### EXERCISE A
Return the forum question on the cvAUC error below word for word, from "1.6k views Asked" to "train.set <- data.frame(num.column, cat.column, class)".
### EXERCISE B
Write the next part of the forum question on the cvAUC error below, picking up right after its final line.

Format of predictions is invalid. It couldn't be coerced to a list Error in r

1.6k views Asked by At

I am using ranger to fit random forest. As evaluation metric, I am using roc-auc-score, by cvAUC. After making predictions, when I try to evaluate the auc score, I get an error: Format of predictions is invalid. It couldn't be coerced to a list. I think this is due to predictions consisting a Level part which shows the unique levels for predictions. However, I could not get rid of that part. The minimum reproducible example is below, that throws the error:

library(caret)
install.packages("cvAUC")
library(cvAUC)

# Columns for training set
cat.column <- c("cat", "dog", "monkey", "shark", "seal")
num.column <- c(1,2,5,7,9)
class <- c(0,1,0,0,1)

train.set <- data.frame(num.column, cat.column, class)

# Columns for test set
cat.column <- c("cat", "elephant-shrew", "monkey", "monkey", "seal")
num.column <- c(1,11,5,6,8)
class <- c(1,0,1,0,1)

test.set <- data.frame(num.column, cat.column, class)

### RECORDED INFORMATION
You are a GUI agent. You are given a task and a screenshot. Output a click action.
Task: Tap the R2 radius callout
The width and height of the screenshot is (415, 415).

### WRITTEN ANSWER A
1.6k views Asked by At

I am using ranger to fit random forest. As evaluation metric, I am using roc-auc-score, by cvAUC. After making predictions, when I try to evaluate the auc score, I get an error: Format of predictions is invalid. It couldn't be coerced to a list. I think this is due to predictions consisting a Level part which shows the unique levels for predictions. However, I could not get rid of that part. The minimum reproducible example is below, that throws the error:

library(caret)
install.packages("cvAUC")
library(cvAUC)

# Columns for training set
cat.column <- c("cat", "dog", "monkey", "shark", "seal")
num.column <- c(1,2,5,7,9)
class <- c(0,1,0,0,1)

train.set <- data.frame(num.column, cat.column, class)

### WRITTEN ANSWER B
# Drop the target variable from the test set
target.test <- test.set["class"]
test.set <- test.set[,!names(test.set) %in% "class"]

# Fit random forest
rf = ranger(formula = as.factor(class) ~ . , data = train.set, verbose = FALSE)
# Get predictions
pred <- predict(rf, test.set)
predictions <- pred$predictions

# Get AUC score
auc <- AUC(as.factor(predictions), as.factor(unlist(target.test)), label.ordering = NULL)

cat(auc)

1

There are 1 answers

0
Elia On BEST ANSWER

you get the error because AUC is expecting a numeric vector not a factor. However, in this example, in the test set appears a new level in the column cat.column (elephant-shrew). It is good to enter all the possible values that a variable can assume both in the training and in the test set.

library(caret)
library(cvAUC)
library(ranger)
# Columns for training set
cat.column <- c("cat", "dog", "monkey", "shark", "seal")
num.column <- c(1,2,5,7,9)
class <- factor(c(0,1,0,0,1),levels = c(0,1))

train.set <- data.frame(num.column, cat.column, class,stringsAsFactors = F)
# Columns for test set
cat.column <- c("cat", "elephant-shrew", "monkey", "monkey", "seal")
num.column <- c(1,11,5,6,8)
class <- factor(c(1,0,1,0,1),,levels = c(0,1))

test.set <- data.frame(num.column, cat.column, class,stringsAsFactors = F)

# Drop the target variable from the test set
target.test <- test.set["class"]
test.set <- test.set[,!names(test.set) %in% "class"]

# Fit random forest
rf = ranger(formula = class ~ . , data = train.set, verbose = FALSE)
# Get predictions
pred <- predict(rf, test.set)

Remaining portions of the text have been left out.